Problem: The listing should be returned in its entirety, exactly as given.

•••••

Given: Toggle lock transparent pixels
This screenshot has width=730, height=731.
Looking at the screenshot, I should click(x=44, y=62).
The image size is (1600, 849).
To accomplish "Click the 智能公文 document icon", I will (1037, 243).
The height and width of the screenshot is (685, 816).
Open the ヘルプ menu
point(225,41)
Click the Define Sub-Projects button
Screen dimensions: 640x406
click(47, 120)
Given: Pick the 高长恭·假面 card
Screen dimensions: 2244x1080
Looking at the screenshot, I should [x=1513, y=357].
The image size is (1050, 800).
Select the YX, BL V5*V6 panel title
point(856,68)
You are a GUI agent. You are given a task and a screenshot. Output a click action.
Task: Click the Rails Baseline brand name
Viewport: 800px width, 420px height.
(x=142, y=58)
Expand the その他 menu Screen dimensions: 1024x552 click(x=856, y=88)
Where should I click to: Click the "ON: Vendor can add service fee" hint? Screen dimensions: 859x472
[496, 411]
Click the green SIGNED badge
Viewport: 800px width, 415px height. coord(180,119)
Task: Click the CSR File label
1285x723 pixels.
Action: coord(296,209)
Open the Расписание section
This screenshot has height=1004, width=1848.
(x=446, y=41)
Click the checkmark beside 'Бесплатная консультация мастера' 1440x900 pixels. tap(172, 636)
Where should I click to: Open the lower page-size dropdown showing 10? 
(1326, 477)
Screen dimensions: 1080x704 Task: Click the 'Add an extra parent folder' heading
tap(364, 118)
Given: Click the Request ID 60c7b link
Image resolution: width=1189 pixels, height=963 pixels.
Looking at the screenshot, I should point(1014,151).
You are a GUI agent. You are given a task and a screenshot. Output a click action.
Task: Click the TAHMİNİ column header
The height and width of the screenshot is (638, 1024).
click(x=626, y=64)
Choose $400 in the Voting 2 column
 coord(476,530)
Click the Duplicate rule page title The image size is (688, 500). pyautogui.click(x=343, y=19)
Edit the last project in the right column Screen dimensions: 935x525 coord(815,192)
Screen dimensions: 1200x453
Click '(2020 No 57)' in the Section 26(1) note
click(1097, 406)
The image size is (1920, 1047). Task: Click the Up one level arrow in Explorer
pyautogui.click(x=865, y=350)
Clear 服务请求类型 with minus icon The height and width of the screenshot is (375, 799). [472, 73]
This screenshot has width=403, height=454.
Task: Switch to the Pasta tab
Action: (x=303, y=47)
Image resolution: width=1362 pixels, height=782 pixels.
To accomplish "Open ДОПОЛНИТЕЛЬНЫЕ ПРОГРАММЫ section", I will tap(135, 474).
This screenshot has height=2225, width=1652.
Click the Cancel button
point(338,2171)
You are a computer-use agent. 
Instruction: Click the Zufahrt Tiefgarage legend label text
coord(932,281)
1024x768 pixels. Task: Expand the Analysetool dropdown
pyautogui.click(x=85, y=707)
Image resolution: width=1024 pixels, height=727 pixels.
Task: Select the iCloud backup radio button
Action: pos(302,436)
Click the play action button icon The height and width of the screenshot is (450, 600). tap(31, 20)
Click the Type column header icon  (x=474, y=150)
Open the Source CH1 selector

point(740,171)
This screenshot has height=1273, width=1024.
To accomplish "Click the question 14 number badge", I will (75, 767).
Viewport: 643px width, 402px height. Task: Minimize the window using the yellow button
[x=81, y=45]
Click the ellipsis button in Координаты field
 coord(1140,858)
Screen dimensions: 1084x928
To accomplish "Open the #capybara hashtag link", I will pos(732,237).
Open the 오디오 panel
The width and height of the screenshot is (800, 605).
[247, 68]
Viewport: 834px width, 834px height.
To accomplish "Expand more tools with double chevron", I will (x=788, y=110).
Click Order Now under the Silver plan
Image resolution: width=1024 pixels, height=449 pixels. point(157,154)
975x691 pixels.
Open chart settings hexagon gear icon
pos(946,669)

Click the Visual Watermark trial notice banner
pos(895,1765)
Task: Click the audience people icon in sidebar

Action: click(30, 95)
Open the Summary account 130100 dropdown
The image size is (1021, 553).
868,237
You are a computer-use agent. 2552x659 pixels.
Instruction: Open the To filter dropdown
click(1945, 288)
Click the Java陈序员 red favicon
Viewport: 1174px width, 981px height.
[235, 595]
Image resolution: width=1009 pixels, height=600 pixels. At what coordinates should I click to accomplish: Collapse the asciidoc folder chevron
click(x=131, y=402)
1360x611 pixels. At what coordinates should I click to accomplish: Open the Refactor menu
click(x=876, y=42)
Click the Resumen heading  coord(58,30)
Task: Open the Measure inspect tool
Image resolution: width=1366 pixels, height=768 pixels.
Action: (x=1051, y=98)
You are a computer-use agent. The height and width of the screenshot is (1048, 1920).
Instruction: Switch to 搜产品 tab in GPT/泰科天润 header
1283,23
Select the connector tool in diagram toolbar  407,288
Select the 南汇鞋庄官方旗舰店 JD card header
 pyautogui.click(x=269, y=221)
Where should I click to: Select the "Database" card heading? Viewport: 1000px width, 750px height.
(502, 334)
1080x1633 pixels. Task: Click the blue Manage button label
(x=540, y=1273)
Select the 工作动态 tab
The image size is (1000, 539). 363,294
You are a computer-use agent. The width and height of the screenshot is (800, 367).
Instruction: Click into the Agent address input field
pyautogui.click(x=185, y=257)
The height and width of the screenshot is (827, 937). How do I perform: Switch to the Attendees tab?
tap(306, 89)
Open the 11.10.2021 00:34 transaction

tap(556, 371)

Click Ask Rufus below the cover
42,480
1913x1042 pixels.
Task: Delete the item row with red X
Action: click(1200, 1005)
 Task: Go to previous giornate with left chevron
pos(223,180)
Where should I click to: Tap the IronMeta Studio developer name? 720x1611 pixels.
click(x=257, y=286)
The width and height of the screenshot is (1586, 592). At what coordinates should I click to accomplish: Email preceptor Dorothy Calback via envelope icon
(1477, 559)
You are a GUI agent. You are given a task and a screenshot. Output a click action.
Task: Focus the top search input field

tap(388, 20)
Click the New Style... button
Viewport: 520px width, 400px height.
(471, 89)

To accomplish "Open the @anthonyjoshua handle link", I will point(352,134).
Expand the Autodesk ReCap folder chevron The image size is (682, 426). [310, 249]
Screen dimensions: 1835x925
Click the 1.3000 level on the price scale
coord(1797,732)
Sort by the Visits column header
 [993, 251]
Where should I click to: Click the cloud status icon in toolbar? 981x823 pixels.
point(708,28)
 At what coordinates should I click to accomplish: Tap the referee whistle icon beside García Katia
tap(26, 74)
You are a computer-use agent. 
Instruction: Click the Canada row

•••••

Solved exercise:
Given: Toggle lock transparent pixels
This screenshot has width=730, height=731.
Looking at the screenshot, I should click(x=44, y=62).
The image size is (1600, 849).
To accomplish "Click the 智能公文 document icon", I will (1037, 243).
The height and width of the screenshot is (685, 816).
Open the ヘルプ menu
point(225,41)
Click the Define Sub-Projects button
Screen dimensions: 640x406
click(47, 120)
Given: Pick the 高长恭·假面 card
Screen dimensions: 2244x1080
Looking at the screenshot, I should [x=1513, y=357].
The image size is (1050, 800).
Select the YX, BL V5*V6 panel title
point(856,68)
You are a GUI agent. You are given a task and a screenshot. Output a click action.
Task: Click the Rails Baseline brand name
Viewport: 800px width, 420px height.
(x=142, y=58)
Expand the その他 menu Screen dimensions: 1024x552 click(x=856, y=88)
Where should I click to: Click the "ON: Vendor can add service fee" hint? Screen dimensions: 859x472
[496, 411]
Click the green SIGNED badge
Viewport: 800px width, 415px height. coord(180,119)
Task: Click the CSR File label
1285x723 pixels.
Action: coord(296,209)
Open the Расписание section
This screenshot has height=1004, width=1848.
(x=446, y=41)
Click the checkmark beside 'Бесплатная консультация мастера' 1440x900 pixels. tap(172, 636)
Where should I click to: Open the lower page-size dropdown showing 10? 
(1326, 477)
Screen dimensions: 1080x704 Task: Click the 'Add an extra parent folder' heading
tap(364, 118)
Given: Click the Request ID 60c7b link
Image resolution: width=1189 pixels, height=963 pixels.
Looking at the screenshot, I should point(1014,151).
You are a GUI agent. You are given a task and a screenshot. Output a click action.
Task: Click the TAHMİNİ column header
The height and width of the screenshot is (638, 1024).
click(x=626, y=64)
Choose $400 in the Voting 2 column
 coord(476,530)
Click the Duplicate rule page title The image size is (688, 500). pyautogui.click(x=343, y=19)
Edit the last project in the right column Screen dimensions: 935x525 coord(815,192)
Screen dimensions: 1200x453
Click '(2020 No 57)' in the Section 26(1) note
click(1097, 406)
The image size is (1920, 1047). Task: Click the Up one level arrow in Explorer
pyautogui.click(x=865, y=350)
Clear 服务请求类型 with minus icon The height and width of the screenshot is (375, 799). [472, 73]
This screenshot has width=403, height=454.
Task: Switch to the Pasta tab
Action: (x=303, y=47)
Image resolution: width=1362 pixels, height=782 pixels.
To accomplish "Open ДОПОЛНИТЕЛЬНЫЕ ПРОГРАММЫ section", I will tap(135, 474).
This screenshot has height=2225, width=1652.
Click the Cancel button
point(338,2171)
You are a computer-use agent. 
Instruction: Click the Zufahrt Tiefgarage legend label text
coord(932,281)
1024x768 pixels. Task: Expand the Analysetool dropdown
pyautogui.click(x=85, y=707)
Image resolution: width=1024 pixels, height=727 pixels.
Task: Select the iCloud backup radio button
Action: pos(302,436)
Click the play action button icon The height and width of the screenshot is (450, 600). tap(31, 20)
Click the Type column header icon  (x=474, y=150)
Open the Source CH1 selector

point(740,171)
This screenshot has height=1273, width=1024.
To accomplish "Click the question 14 number badge", I will (75, 767).
Viewport: 643px width, 402px height. Task: Minimize the window using the yellow button
[x=81, y=45]
Click the ellipsis button in Координаты field
 coord(1140,858)
Screen dimensions: 1084x928
To accomplish "Open the #capybara hashtag link", I will pos(732,237).
Open the 오디오 panel
The width and height of the screenshot is (800, 605).
[247, 68]
Viewport: 834px width, 834px height.
To accomplish "Expand more tools with double chevron", I will (x=788, y=110).
Click Order Now under the Silver plan
Image resolution: width=1024 pixels, height=449 pixels. point(157,154)
975x691 pixels.
Open chart settings hexagon gear icon
pos(946,669)

Click the Visual Watermark trial notice banner
pos(895,1765)
Task: Click the audience people icon in sidebar

Action: click(30, 95)
Open the Summary account 130100 dropdown
The image size is (1021, 553).
868,237
You are a computer-use agent. 2552x659 pixels.
Instruction: Open the To filter dropdown
click(1945, 288)
Click the Java陈序员 red favicon
Viewport: 1174px width, 981px height.
[235, 595]
Image resolution: width=1009 pixels, height=600 pixels. At what coordinates should I click to accomplish: Collapse the asciidoc folder chevron
click(x=131, y=402)
1360x611 pixels. At what coordinates should I click to accomplish: Open the Refactor menu
click(x=876, y=42)
Click the Resumen heading  coord(58,30)
Task: Open the Measure inspect tool
Image resolution: width=1366 pixels, height=768 pixels.
Action: (x=1051, y=98)
You are a computer-use agent. The height and width of the screenshot is (1048, 1920).
Instruction: Switch to 搜产品 tab in GPT/泰科天润 header
1283,23
Select the connector tool in diagram toolbar  407,288
Select the 南汇鞋庄官方旗舰店 JD card header
 pyautogui.click(x=269, y=221)
Where should I click to: Select the "Database" card heading? Viewport: 1000px width, 750px height.
(502, 334)
1080x1633 pixels. Task: Click the blue Manage button label
(x=540, y=1273)
Select the 工作动态 tab
The image size is (1000, 539). 363,294
You are a computer-use agent. The width and height of the screenshot is (800, 367).
Instruction: Click into the Agent address input field
pyautogui.click(x=185, y=257)
The height and width of the screenshot is (827, 937). How do I perform: Switch to the Attendees tab?
tap(306, 89)
Open the 11.10.2021 00:34 transaction

tap(556, 371)

Click Ask Rufus below the cover
42,480
1913x1042 pixels.
Task: Delete the item row with red X
Action: click(1200, 1005)
 Task: Go to previous giornate with left chevron
pos(223,180)
Where should I click to: Tap the IronMeta Studio developer name? 720x1611 pixels.
click(x=257, y=286)
The width and height of the screenshot is (1586, 592). At what coordinates should I click to accomplish: Email preceptor Dorothy Calback via envelope icon
(1477, 559)
You are a GUI agent. You are given a task and a screenshot. Output a click action.
Task: Focus the top search input field

tap(388, 20)
Click the New Style... button
Viewport: 520px width, 400px height.
(471, 89)

To accomplish "Open the @anthonyjoshua handle link", I will point(352,134).
Expand the Autodesk ReCap folder chevron The image size is (682, 426). [310, 249]
Screen dimensions: 1835x925
Click the 1.3000 level on the price scale
coord(1797,732)
Sort by the Visits column header
 [993, 251]
Where should I click to: Click the cloud status icon in toolbar? 981x823 pixels.
point(708,28)
 At what coordinates should I click to accomplish: Tap the referee whistle icon beside García Katia
tap(26, 74)
You are a computer-use agent. 
Instruction: Click the Canada row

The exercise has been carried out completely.